12月14日は、日本人なら誰もが知る「討ち入り」の日。しかし、日本史上には歴史を大きく動かした仇討ちが多数存在する。極めつけに有名な3つの仇討ちについて解説する。
【仇討ち1】「曾我兄弟の仇討ち」(1193年)
鎌倉時代の武士、曾我祐成(そがすけなり)と曾我時致(そがときむね)の兄弟が、父親の仇である源頼朝配下の御家人、工藤祐経を(くどうすけつね)討った事件。仇討ちは、頼朝が富士で行った巻狩り(大規模な狩猟)の際に行われた。「赤穂浪士の討ち入り」「伊賀越えの仇討ち」に並ぶ“日本三大仇討ち”の一つ。

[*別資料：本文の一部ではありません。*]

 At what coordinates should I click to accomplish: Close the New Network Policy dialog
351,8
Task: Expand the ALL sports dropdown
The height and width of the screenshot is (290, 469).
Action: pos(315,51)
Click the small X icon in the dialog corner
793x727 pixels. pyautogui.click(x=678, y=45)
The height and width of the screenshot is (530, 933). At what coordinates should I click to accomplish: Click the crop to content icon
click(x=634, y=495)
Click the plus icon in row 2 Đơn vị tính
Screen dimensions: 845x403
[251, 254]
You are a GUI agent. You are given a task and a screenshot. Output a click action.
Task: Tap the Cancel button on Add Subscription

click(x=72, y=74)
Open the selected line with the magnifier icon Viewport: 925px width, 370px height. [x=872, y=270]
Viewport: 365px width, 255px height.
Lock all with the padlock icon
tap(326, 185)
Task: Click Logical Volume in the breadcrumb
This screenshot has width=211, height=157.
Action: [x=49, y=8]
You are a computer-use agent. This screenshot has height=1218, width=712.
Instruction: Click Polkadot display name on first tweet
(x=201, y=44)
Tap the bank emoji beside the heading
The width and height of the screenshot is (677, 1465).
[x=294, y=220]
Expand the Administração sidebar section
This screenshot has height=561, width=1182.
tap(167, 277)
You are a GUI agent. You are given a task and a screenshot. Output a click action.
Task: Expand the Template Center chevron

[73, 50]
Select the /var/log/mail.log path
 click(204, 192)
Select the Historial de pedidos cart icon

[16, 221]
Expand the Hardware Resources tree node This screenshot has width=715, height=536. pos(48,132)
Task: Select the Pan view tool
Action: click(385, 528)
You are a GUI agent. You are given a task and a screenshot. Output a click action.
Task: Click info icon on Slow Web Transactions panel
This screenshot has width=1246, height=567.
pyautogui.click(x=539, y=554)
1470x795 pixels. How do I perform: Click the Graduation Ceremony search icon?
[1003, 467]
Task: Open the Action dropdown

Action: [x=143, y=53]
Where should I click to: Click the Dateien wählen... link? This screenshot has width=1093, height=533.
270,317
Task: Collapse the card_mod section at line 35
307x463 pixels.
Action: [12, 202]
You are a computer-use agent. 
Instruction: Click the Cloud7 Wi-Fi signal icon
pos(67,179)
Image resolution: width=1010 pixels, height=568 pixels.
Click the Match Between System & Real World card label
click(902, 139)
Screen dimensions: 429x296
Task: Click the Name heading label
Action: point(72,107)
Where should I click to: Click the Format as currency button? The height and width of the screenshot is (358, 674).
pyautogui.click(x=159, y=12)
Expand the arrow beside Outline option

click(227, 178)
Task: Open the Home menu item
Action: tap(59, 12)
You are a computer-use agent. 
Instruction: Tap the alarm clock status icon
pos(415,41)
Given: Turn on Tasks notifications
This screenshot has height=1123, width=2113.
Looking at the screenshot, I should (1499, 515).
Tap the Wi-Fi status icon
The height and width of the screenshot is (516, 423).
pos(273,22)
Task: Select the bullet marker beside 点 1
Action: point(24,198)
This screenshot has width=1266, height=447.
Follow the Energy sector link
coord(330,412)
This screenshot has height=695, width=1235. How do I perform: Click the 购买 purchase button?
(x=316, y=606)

「17年の年月をかけ父親の仇敵を追い、多くの困難を乗り越え本懐を遂げたことで、曾我兄弟は“武士の模範”とされました。後に仇討ちが武士のしきたりになっていくきっかけや根拠となった最初の事件です」
ただし、同事件は単なる復讐ではなく所領争いの側面もあったと言われている。また、源頼朝の出先で事件が起きたこともあり、「兄弟は頼朝の暗殺も図っていた」とする陰謀説も根強い。
【仇討ち2】「鍵屋の辻の決闘」(1634年)
岡山藩主・池田忠雄が寵愛する小姓の渡辺源太夫に、藩士・河合又五郎が横恋慕。関係を迫るが拒絶されたため源太夫を殺害した。渡辺源太夫の兄・数馬は剣豪の荒木又右衛門に助太刀を依頼。逃亡中の又五郎を伊賀道中の鍵屋の辻で待ち伏せ討ち取った。「伊賀越えの仇討ち」とも呼ばれる“日本三大仇討ち”の一つ。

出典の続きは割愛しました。